Versteht man unter Saisonbetrieben im allgemeinen Sinne solche Betriebe, die während des ganzen Jahres betrieben werden, jedoch in gewissen Zeiten zu einer außergewöhnlich verstärkten Tätigkeit genötigt sind, so sind typische Saisonbetriebe solche, bei denen es sich nicht nur schlechthin um eine außerordentlich verstärkte Tätigkeit zu gewissen Zeiten, sondern um eine Zusammenballung und Beschränkung der Betriebstätigkeit auf bestimmte Zeiträume handelt. Typische Saisonbetriebe in diesem Sinne sind z. B. die nur im Sommer geöffneten Kurhotels, Freibadeanstalten, die Betriebe der Bootsverleiher und der ambulanten Speiseeisverkäufer. Es muß sich also um Betriebe handeln, deren Tätigkeit sich ausschließlich oder fast ausschließlich auf bestimmte Jahreszeiten beschränkt, während sie in den anderen Zeiten ruht oder nur unbedeutend ist. Vgl. hierzu den Erlaß des Bundesministers der Finanzen IV A 2209 -- 85/50 vom 19. Dezember 1950 (Der Betriebs-Berater 1951 S. 106) sowie Boeker in seinem Gutachten "Typische Saisonbetriebe bei der Veranlagung für II/1948 und 1949" ("Der Betriebs-Berater" 1950 S. 643). Die Vorbehörden haben mit Recht darauf hingewiesen, daß andernfalls auch die Betriebe der Kohlenhändler, Kartoffelhändler sowie der Spielwaren- und Schokoladengeschäfte die Steuervergünstigung erhalten müßten. Das kann jedoch nicht der Wille des Gesetzgebers gewesen sein, als er die Anwendung der Gesetzesvorschrift auf die typischen Saisonbetriebe beschränkte.

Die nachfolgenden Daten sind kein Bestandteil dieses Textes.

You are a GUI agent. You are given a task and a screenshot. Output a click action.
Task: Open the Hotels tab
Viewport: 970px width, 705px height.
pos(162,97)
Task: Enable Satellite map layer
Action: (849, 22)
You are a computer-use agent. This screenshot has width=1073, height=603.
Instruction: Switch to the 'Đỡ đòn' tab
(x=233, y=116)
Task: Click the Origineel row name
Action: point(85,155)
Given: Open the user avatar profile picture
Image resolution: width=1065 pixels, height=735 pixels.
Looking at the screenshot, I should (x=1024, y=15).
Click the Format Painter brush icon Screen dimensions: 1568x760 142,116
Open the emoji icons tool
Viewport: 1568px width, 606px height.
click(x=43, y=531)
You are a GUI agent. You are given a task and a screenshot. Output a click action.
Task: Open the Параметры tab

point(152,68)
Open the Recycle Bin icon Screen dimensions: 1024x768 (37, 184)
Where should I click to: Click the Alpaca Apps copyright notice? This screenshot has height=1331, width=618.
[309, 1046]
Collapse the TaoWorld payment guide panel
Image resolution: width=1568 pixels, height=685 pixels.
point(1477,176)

Der Betrieb des Bf. wird durch das ganze Jahr hindurch fortgeführt. Der Bestand an Arbeitnehmern ist in den Sommer- und Wintermonaten im wesentlichen der gleiche. Die geringfügige Verkürzung der Arbeitszeit in den Sommermonaten auf wöchentlich 45 Stunden ist nicht von Belang. Es mag sein, daß der Gewerbebetrieb im Herbst besonders stark ist. Es darf jedoch nicht übersehen werden, daß die kalte Jahreszeit auch die ersten Monate der ersten Kalenderhalbjahre umfaßt und daß auch in diesen Monaten Bedarf an Pelzen und anderen aus Pelz gearbeiteten oder mit Pelz besetzten Kleidungsstücken besteht, ganz abgesehen davon, daß von den Frauen selbst in der wärmeren Jahreszeit mindestens an den Abenden bei gesellschaftlichen Veranstaltungen Pelzkleidung (z. B. Pelzumhänge, Pelzkragen usw.) getragen wird.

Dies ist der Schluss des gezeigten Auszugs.